Records supplied: Begin

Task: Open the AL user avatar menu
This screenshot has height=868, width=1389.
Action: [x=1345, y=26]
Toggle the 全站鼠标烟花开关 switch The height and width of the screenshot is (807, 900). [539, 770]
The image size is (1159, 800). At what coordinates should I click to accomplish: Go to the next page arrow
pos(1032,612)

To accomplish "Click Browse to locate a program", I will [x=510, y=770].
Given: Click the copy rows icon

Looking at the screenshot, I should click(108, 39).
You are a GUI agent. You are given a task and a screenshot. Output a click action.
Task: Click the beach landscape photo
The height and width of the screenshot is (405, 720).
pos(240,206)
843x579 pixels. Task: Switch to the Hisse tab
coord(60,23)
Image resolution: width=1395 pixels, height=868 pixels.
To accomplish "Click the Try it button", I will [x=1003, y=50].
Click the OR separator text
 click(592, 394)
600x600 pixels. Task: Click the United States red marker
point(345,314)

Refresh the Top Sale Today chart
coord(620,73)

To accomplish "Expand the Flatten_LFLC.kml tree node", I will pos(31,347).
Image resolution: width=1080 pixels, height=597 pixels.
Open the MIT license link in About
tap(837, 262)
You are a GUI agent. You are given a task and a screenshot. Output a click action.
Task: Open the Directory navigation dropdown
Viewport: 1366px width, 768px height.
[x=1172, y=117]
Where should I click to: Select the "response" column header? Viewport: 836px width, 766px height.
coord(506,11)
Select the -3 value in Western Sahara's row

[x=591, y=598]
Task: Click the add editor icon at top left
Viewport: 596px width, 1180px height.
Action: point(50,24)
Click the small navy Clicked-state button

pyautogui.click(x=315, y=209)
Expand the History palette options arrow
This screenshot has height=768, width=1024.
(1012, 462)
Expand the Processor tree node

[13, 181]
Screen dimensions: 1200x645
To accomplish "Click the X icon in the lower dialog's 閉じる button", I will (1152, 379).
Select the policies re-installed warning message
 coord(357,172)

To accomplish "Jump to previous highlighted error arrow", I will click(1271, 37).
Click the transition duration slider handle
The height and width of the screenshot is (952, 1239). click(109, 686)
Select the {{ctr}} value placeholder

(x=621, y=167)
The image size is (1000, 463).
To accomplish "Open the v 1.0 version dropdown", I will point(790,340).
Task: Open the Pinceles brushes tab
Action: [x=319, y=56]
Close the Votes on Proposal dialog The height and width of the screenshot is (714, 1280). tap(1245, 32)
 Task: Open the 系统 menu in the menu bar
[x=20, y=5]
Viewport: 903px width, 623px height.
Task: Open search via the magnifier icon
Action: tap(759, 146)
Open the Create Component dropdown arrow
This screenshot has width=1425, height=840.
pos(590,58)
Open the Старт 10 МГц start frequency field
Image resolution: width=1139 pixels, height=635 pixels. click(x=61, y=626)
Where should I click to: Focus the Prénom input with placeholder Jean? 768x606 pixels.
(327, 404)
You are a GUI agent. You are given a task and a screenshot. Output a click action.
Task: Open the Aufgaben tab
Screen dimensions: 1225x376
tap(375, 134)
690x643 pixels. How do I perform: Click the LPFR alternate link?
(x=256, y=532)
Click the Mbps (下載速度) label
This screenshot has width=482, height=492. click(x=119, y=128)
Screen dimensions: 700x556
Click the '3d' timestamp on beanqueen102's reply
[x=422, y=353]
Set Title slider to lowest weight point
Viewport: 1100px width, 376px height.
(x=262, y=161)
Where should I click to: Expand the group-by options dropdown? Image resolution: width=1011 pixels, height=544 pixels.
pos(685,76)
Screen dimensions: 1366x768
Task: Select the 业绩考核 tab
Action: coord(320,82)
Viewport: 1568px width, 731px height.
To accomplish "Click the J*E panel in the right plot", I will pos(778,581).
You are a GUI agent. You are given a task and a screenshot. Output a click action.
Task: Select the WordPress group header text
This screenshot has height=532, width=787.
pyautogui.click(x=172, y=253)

Records supplied: End

» **Exercise directions**
Copy all the entries verbatim.

» **Expected answer**
Task: Open the AL user avatar menu
This screenshot has height=868, width=1389.
Action: [x=1345, y=26]
Toggle the 全站鼠标烟花开关 switch The height and width of the screenshot is (807, 900). [539, 770]
The image size is (1159, 800). At what coordinates should I click to accomplish: Go to the next page arrow
pos(1032,612)

To accomplish "Click Browse to locate a program", I will [x=510, y=770].
Given: Click the copy rows icon

Looking at the screenshot, I should click(108, 39).
You are a GUI agent. You are given a task and a screenshot. Output a click action.
Task: Click the beach landscape photo
The height and width of the screenshot is (405, 720).
pos(240,206)
843x579 pixels. Task: Switch to the Hisse tab
coord(60,23)
Image resolution: width=1395 pixels, height=868 pixels.
To accomplish "Click the Try it button", I will [x=1003, y=50].
Click the OR separator text
 click(592, 394)
600x600 pixels. Task: Click the United States red marker
point(345,314)

Refresh the Top Sale Today chart
coord(620,73)

To accomplish "Expand the Flatten_LFLC.kml tree node", I will pos(31,347).
Image resolution: width=1080 pixels, height=597 pixels.
Open the MIT license link in About
tap(837, 262)
You are a GUI agent. You are given a task and a screenshot. Output a click action.
Task: Open the Directory navigation dropdown
Viewport: 1366px width, 768px height.
[x=1172, y=117]
Where should I click to: Select the "response" column header? Viewport: 836px width, 766px height.
coord(506,11)
Select the -3 value in Western Sahara's row

[x=591, y=598]
Task: Click the add editor icon at top left
Viewport: 596px width, 1180px height.
Action: point(50,24)
Click the small navy Clicked-state button

pyautogui.click(x=315, y=209)
Expand the History palette options arrow
This screenshot has height=768, width=1024.
(1012, 462)
Expand the Processor tree node

[13, 181]
Screen dimensions: 1200x645
To accomplish "Click the X icon in the lower dialog's 閉じる button", I will (1152, 379).
Select the policies re-installed warning message
 coord(357,172)

To accomplish "Jump to previous highlighted error arrow", I will click(1271, 37).
Click the transition duration slider handle
The height and width of the screenshot is (952, 1239). click(109, 686)
Select the {{ctr}} value placeholder

(x=621, y=167)
The image size is (1000, 463).
To accomplish "Open the v 1.0 version dropdown", I will point(790,340).
Task: Open the Pinceles brushes tab
Action: [x=319, y=56]
Close the Votes on Proposal dialog The height and width of the screenshot is (714, 1280). tap(1245, 32)
 Task: Open the 系统 menu in the menu bar
[x=20, y=5]
Viewport: 903px width, 623px height.
Task: Open search via the magnifier icon
Action: tap(759, 146)
Open the Create Component dropdown arrow
This screenshot has width=1425, height=840.
pos(590,58)
Open the Старт 10 МГц start frequency field
Image resolution: width=1139 pixels, height=635 pixels. click(x=61, y=626)
Where should I click to: Focus the Prénom input with placeholder Jean? 768x606 pixels.
(327, 404)
You are a GUI agent. You are given a task and a screenshot. Output a click action.
Task: Open the Aufgaben tab
Screen dimensions: 1225x376
tap(375, 134)
690x643 pixels. How do I perform: Click the LPFR alternate link?
(x=256, y=532)
Click the Mbps (下載速度) label
This screenshot has width=482, height=492. click(x=119, y=128)
Screen dimensions: 700x556
Click the '3d' timestamp on beanqueen102's reply
[x=422, y=353]
Set Title slider to lowest weight point
Viewport: 1100px width, 376px height.
(x=262, y=161)
Where should I click to: Expand the group-by options dropdown? Image resolution: width=1011 pixels, height=544 pixels.
pos(685,76)
Screen dimensions: 1366x768
Task: Select the 业绩考核 tab
Action: coord(320,82)
Viewport: 1568px width, 731px height.
To accomplish "Click the J*E panel in the right plot", I will pos(778,581).
You are a GUI agent. You are given a task and a screenshot. Output a click action.
Task: Select the WordPress group header text
This screenshot has height=532, width=787.
pyautogui.click(x=172, y=253)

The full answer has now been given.